Aun así, el riesgo de quedar en medio de un enfrentamiento entre paramilitares y guerrilleros era demasiado alto. El río traía el rumor de que un grupo numeroso de paramilitares se dirigía hacia El Billar. Para la guerrilla este caserío era un punto de control estratégico en el que no podía mostrarse débil, pues unos años atrás habían causado una de las mayores derrotas militares en la historia del conflicto colombiano luego de que el Ejercito dejara negligentemente sin protección a más de 106 jóvenes soldados, muchos de ellos recién reclutados, muchos de ellos indígenas. El ataque se dio en marzo de ese año y dejó 61 jóvenes masacrados, 43 secuestrados y dos desaparecidos. El Consejo de Estado condenó a la Nación por haber descuidado a la tropa dejándola como carne de cañón.

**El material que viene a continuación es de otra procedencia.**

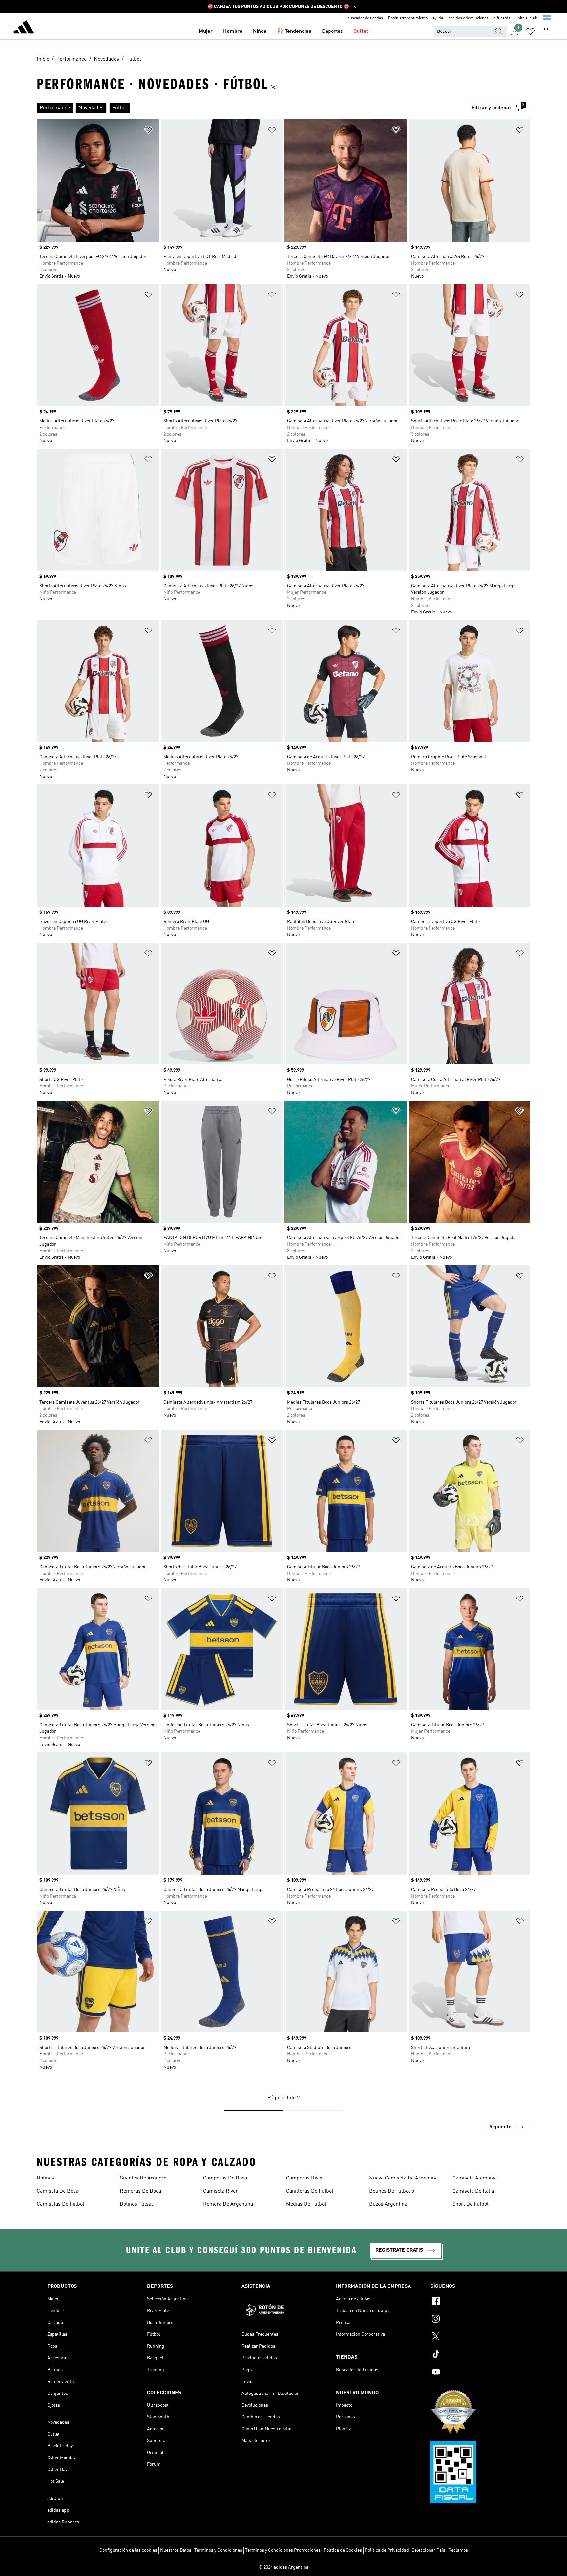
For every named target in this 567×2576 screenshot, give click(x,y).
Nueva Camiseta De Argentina (403, 2178)
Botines (45, 2178)
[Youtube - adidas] (475, 2373)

El hecho es que al llegar a orillas del Caguán, los indígenas fueron interceptados por el Frente 63 de las Farc para ser reclutados inmediatamente. A Cone lo atormentaba la idea de sufrir un ataque por parte del Ejército o los paramilitares, y volver a la base aérea de Tres Esquinas como guerrillero muerto en combate. Así que le enseñó a los guerrilleros sus manos llenas de ampollas por el trabajo en el cultivo de coca alegando que lo dejaran ir.  Los tres fueron conducidos hacia un campamento guerrillero cerca a San Vicente del Caguán. En el camino se las arregló para deshacerse del cuaderno y no ser descubierto como miembro del Ejército. En plena marcha, Cone quiso recordar las plantas con las que según su abuelo el indio Bora se convertía en serpiente huyendo de los peligros. La noche se imponía, atrás iba quedando la oscuridad y el sonido de la selva.